[dpdk-dev] [PATCH 07/10] linuxapp/eal_vfio: honor iova mode before mapping

Maxime Coquelin maxime.coquelin at redhat.com
Thu Jul 6 12:59:04 CEST 2017



On 07/06/2017 11:49 AM, Jerin Jacob wrote:
> -----Original Message-----
>> Date: Thu, 6 Jul 2017 09:58:41 +0200
>> From: Maxime Coquelin <maxime.coquelin at redhat.com>
>> To: Jerin Jacob <jerin.jacob at caviumnetworks.com>
>> CC: Santosh Shukla <santosh.shukla at caviumnetworks.com>,
>>   thomas at monjalon.net, bruce.richardson at intel.com, dev at dpdk.org,
>>   hemant.agrawal at nxp.com, shreyansh.jain at nxp.com, gaetan.rivet at 6wind.com
>> Subject: Re: [dpdk-dev] [PATCH 07/10] linuxapp/eal_vfio: honor iova mode
>>   before mapping
>> User-Agent: Mozilla/5.0 (X11; Linux x86_64; rv:52.0) Gecko/20100101
>>   Thunderbird/52.1.0
>>
>>
>>
>> On 07/05/2017 05:43 PM, Jerin Jacob wrote:
>>> -----Original Message-----
>>>> Date: Wed, 5 Jul 2017 11:14:01 +0200
>>>> From: Maxime Coquelin <maxime.coquelin at redhat.com>
>>>> To: Santosh Shukla <santosh.shukla at caviumnetworks.com>,
>>>>    thomas at monjalon.net, bruce.richardson at intel.com, dev at dpdk.org
>>>> CC: jerin.jacob at caviumnetworks.com, hemant.agrawal at nxp.com,
>>>>    shreyansh.jain at nxp.com, gaetan.rivet at 6wind.com
>>>> Subject: Re: [dpdk-dev] [PATCH 07/10] linuxapp/eal_vfio: honor iova mode
>>>>    before mapping
>>>> User-Agent: Mozilla/5.0 (X11; Linux x86_64; rv:52.0) Gecko/20100101
>>>>    Thunderbird/52.1.0
>>>>
>>>>
>>>>
>>>> On 06/08/2017 01:05 PM, Santosh Shukla wrote:
>>>>> Check iova mode and accordingly map iova to pa or va.
>>>>>
>>>>> Signed-off-by: Santosh Shukla<santosh.shukla at caviumnetworks.com>
>>>>> Signed-off-by: Jerin Jacob<jerin.jacob at caviumnetworks.com>
>>>>> ---
>>>>>     lib/librte_eal/linuxapp/eal/eal_vfio.c | 10 ++++++++--
>>>>>     1 file changed, 8 insertions(+), 2 deletions(-)
>>>>>
>>>>> diff --git a/lib/librte_eal/linuxapp/eal/eal_vfio.c b/lib/librte_eal/linuxapp/eal/eal_vfio.c
>>>>> index 04914406f..348b7a7f4 100644
>>>>> --- a/lib/librte_eal/linuxapp/eal/eal_vfio.c
>>>>> +++ b/lib/librte_eal/linuxapp/eal/eal_vfio.c
>>>>> @@ -706,7 +706,10 @@ vfio_type1_dma_map(int vfio_container_fd)
>>>>>     		dma_map.argsz = sizeof(struct vfio_iommu_type1_dma_map);
>>>>>     		dma_map.vaddr = ms[i].addr_64;
>>>>>     		dma_map.size = ms[i].len;
>>>>> -		dma_map.iova = ms[i].phys_addr;
>>>>> +		if (rte_eal_iova_mode() == RTE_IOVA_VA)
>>>>> +			dma_map.iova = dma_map.vaddr;
>>>>> +		else
>>>>> +			dma_map.iova = ms[i].phys_addr;
>>>>>     		dma_map.flags = VFIO_DMA_MAP_FLAG_READ | VFIO_DMA_MAP_FLAG_WRITE;
>>>>
>>>> IIUC, it is changing default behavior for VFIO devices.
>>>>
>>>> I see a possible problem, but I'm not sure the case is valid.
>>>>
>>>> Imagine you have two devices in the iommu group, and the two devices are
>>>> used in separate processes.
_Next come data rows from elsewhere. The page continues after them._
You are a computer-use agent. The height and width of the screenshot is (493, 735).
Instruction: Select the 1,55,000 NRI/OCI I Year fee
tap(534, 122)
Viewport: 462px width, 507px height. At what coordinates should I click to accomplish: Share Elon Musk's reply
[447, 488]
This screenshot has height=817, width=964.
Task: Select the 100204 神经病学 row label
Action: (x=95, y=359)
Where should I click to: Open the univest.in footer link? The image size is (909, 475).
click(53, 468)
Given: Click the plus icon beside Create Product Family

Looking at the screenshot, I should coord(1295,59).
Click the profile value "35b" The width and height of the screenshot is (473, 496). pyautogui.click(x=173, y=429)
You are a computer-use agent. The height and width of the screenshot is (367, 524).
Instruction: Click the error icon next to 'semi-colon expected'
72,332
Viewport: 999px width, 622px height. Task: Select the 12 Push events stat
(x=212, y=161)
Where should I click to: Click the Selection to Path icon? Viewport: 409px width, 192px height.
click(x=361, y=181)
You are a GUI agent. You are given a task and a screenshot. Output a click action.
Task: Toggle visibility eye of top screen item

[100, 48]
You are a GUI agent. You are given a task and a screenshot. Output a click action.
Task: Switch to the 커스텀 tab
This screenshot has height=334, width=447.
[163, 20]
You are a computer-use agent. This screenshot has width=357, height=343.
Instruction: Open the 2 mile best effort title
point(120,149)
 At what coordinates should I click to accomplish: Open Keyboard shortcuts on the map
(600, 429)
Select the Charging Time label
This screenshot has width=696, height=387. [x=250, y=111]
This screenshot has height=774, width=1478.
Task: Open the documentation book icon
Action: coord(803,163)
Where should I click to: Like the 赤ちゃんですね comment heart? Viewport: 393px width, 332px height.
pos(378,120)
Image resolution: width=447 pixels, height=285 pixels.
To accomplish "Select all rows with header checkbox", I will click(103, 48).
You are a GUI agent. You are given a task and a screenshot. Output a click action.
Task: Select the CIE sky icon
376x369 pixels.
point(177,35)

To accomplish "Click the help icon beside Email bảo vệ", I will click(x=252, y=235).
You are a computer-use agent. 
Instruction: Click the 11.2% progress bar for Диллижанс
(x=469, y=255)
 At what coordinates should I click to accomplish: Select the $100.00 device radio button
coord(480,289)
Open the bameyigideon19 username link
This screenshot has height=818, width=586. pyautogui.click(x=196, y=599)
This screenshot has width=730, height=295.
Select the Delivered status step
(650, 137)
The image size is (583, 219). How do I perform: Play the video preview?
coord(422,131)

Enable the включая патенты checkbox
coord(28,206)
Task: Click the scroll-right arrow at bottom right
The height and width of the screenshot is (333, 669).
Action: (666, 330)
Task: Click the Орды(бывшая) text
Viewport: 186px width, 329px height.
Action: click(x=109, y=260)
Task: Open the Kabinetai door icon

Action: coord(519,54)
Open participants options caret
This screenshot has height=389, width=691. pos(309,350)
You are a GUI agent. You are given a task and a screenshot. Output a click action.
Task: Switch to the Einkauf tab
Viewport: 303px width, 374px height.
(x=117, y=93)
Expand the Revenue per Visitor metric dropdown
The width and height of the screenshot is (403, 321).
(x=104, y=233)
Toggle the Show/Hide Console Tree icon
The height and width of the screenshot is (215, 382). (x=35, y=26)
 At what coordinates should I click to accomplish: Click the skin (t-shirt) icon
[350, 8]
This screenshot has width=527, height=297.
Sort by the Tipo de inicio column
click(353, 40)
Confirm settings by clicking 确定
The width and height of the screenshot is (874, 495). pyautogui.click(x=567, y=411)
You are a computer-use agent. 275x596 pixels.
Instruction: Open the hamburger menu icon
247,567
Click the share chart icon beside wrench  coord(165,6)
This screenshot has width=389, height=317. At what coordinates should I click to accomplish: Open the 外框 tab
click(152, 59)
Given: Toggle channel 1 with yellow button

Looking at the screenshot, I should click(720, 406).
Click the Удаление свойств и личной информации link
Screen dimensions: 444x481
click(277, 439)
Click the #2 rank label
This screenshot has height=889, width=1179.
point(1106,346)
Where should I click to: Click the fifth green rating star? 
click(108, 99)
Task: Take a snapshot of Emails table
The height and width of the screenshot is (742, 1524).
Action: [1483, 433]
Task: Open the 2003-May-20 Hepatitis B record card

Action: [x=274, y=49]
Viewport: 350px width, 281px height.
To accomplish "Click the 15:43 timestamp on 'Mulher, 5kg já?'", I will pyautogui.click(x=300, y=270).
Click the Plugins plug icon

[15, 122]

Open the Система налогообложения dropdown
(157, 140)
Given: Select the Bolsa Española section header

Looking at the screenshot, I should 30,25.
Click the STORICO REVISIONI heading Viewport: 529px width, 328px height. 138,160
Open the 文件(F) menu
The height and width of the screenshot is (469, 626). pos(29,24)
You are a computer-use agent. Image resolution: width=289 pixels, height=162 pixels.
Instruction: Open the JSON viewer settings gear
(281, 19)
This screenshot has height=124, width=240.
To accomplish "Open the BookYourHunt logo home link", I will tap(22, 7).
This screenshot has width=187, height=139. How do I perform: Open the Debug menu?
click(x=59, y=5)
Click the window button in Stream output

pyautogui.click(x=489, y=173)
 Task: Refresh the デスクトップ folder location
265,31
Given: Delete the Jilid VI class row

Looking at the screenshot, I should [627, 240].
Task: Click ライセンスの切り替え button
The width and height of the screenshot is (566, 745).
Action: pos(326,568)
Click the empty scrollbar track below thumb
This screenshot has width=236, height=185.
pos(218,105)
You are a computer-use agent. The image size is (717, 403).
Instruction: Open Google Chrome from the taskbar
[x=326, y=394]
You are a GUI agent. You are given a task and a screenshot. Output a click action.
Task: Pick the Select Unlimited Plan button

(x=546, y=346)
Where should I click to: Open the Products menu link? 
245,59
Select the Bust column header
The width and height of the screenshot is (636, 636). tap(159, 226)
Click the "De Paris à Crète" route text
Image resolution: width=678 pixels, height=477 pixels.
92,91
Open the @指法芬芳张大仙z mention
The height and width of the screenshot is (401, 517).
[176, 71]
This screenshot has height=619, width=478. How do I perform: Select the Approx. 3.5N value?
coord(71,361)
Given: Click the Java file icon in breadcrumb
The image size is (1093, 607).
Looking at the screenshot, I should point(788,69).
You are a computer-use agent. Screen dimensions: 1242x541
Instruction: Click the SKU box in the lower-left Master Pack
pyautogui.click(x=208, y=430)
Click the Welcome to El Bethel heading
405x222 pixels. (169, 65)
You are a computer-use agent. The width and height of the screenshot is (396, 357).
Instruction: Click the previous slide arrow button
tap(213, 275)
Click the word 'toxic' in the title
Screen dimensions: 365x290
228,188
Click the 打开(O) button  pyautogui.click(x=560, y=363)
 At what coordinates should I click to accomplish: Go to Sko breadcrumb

Each process could try two different
>>>> physical addresses at the same virtual address, and so the second map
>>>> would fail.
>>>
>>> IMO, Doesn't look like a problem. Here is the data flow
>>>
>>> 1) The vfio DMA map function(vfio_type1_dma_map()) will be called only
>>> on primary process
>>> http://dpdk.org/browse/dpdk/tree/lib/librte_eal/linuxapp/eal/eal_vfio.c#n359
>>>
>>> 2) On secondary process, DPDK rte_eal_huge_page_attach() will make sure
>>> that, the Secondary process has the _same_ virtual address as primary or
>>> exit from on attach.
>>> http://dpdk.org/browse/dpdk/tree/lib/librte_eal/linuxapp/eal/eal_memory.c#n1452
>>>
>>> 3) Since secondary process adds the mapped the virtual address in step (2).
>>> in the page table in OS. On SMMU entry miss(When device
>>> request from I/O transaction), OS will load the mapping and update the SMMU
>>> "context" with page tables from MMU.
>>
>> Ok thanks for the detailed info, but what about the case where the same
>> iommu group is used by two primary processes?
> 
> Does that case exist with DPDK? We always need to blacklist same BDF in
> the secondary process to make things work with existing DPDK setup. Which
> make sense as well. Only primary process configures the HW blocks.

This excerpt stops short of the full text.